It’s dusk on a beautiful fall day in northcentral Pennsylvania and scores of visitors are on the search. The goal: Seeing — and hearing — elk.
The male or bull can weigh more than 800 pounds and have antlers that are four and a half feet long. But, along with seeing the animals, visitors want to hear them.
It doesn’t take long before cars pulling over on the side of the road tip other tourists off. And sure enough, a few dozen elk are grazing in a grass field beside the road.
Jackie Biega, of Ellwood City, said it was the first time she and her family got to hear them.
“We were pretty excited. We’ve been waiting to come up, for the weather to get a little bit chillier, because we had been hearing that when it was real warm they weren’t out,” Beiga said.
Ten-year-old Blake Biega described it this way: “It’s beautiful.”

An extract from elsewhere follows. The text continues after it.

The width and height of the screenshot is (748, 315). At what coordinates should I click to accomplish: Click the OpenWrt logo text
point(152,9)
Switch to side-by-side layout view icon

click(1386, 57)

The eerie call and the elk that make it draw an average 350,000 to 400,000 visitors a year to the area. That’s according to Rawley Cogan, president and CEO of the Keystone Elk Country Alliance.

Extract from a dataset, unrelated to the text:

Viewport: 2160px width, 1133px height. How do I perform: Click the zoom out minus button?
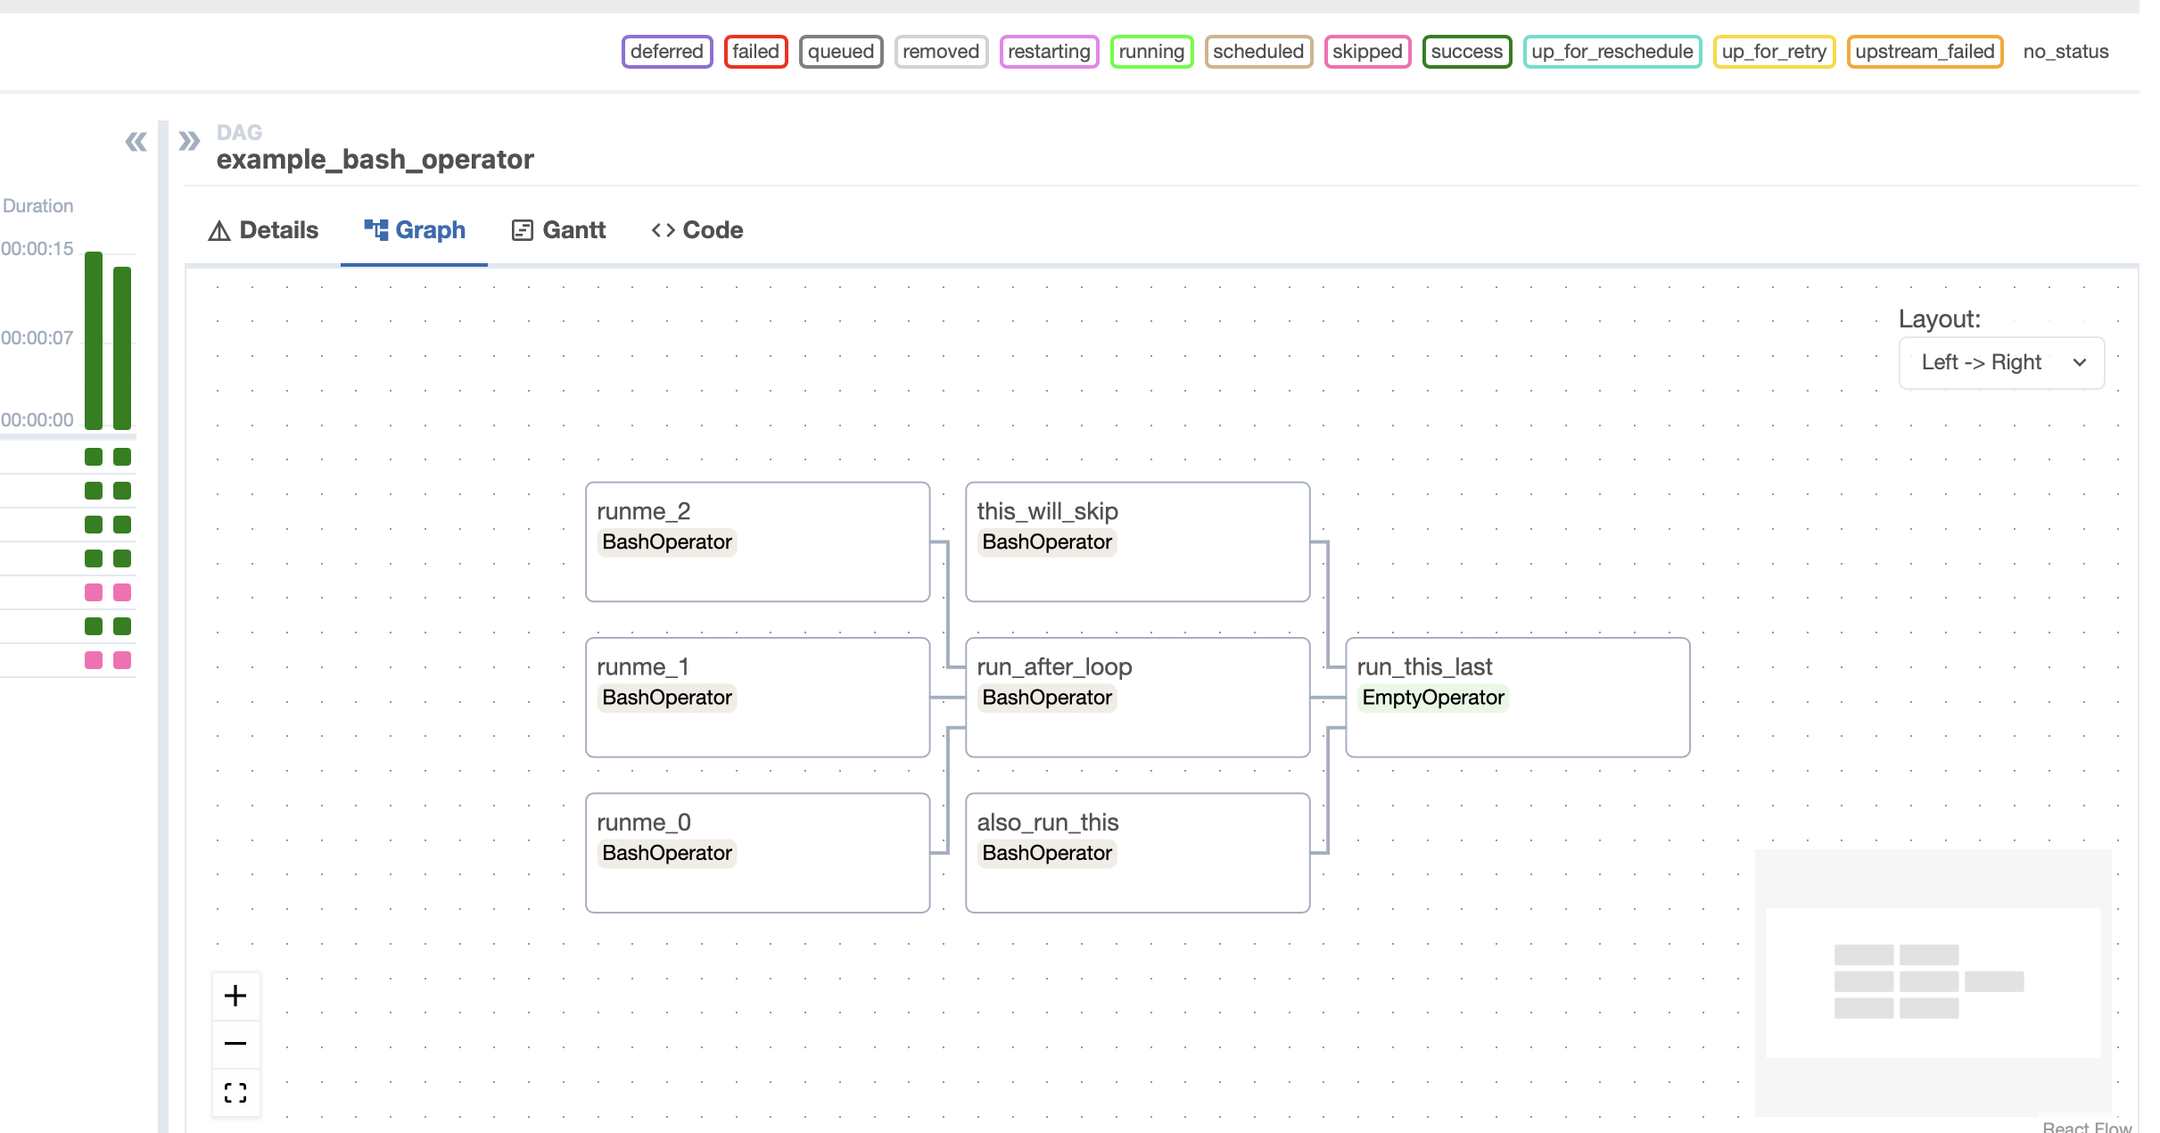click(235, 1044)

Cogan said they’re on track to set a record this year. The alliance is a nonprofit that manages the Elk Country Visitor Center, which is owned by the state. It opened in 2010 as a public-private partnership.
While the state had lost manufacturing jobs, it did have abundant natural resources.

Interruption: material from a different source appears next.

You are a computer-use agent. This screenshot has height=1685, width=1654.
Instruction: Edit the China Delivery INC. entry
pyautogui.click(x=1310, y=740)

“We saw an opportunity, No. 1, to get out a clear, consistent conservation education message, but we also saw an opportunity to drive economic development,” Cogan said.
Since then, an industry has built up around it that includes bed and breakfasts, artists, wineries and restaurants. Elk County sees $70 to $80 million dollars a year from tourism, much of that from elk watching.
“From my personal viewpoint, there’s nothing I enjoy more than sharing Elk Country with folks, and getting them the opportunity to experience elk country, and that’s what we do here at the center,” Cogan said.
Cogan said there were fewer than 100 elk in 1982. Today, the number has grown to more than 1,000 in a half dozen counties in Pennsylvania.
September and October are when most visitors go. That’s because it’s breeding season, also known as rutting or bugling season.
“When the elk bugle, they’re basically saying: ‘Hey, ladies, I’m over here.’ And they’re also saying to the other bulls, ‘Hey, these are my ladies and you stay over there.’”
Cogan says it is the cow’s choice about which bull she is going to breed with. The bulls, meanwhile, try to round up as many cows as they can. Because there is so much competition in the area, the bulls generally have to make do with harems of fewer than 20.
Carla Wehler, operations manager at the visitor center, said she enjoys sharing Elk Country with visitors and seeing how they react when they spot elk for the first time.
“There’s nothing like hearing a bull elk bugle," Wehler said. "We call it mountain music.”
Wehler said they would like to see more visitors enjoy elk watching year-round. That includes early June, when the babies arrive. Wehler said it’s her favorite time of year.
“The bull elk are majestic and crazy big and exciting, but I love to see the babies. I love to be here in June and July, August when those nursery bands are gathered, and you get to see the calf elk playing and scampering around the fields," Wehler said. "That’s what I enjoy.”
Nancy Fleming, of Tunkhannock, was in the area on a fall day with her husband. They were watching about 17 elk from a roadside viewing spot.
“I just think they’re such a beautiful animal, and seeing them in their natural habitat is really nice.”
Along with viewing locations and information, the visitor center offers wagon ride tours, a 4-D movie and a gift shop featuring regionally made arts and crafts. While the bugling is in the fall, the experts say elk watching is great all year long.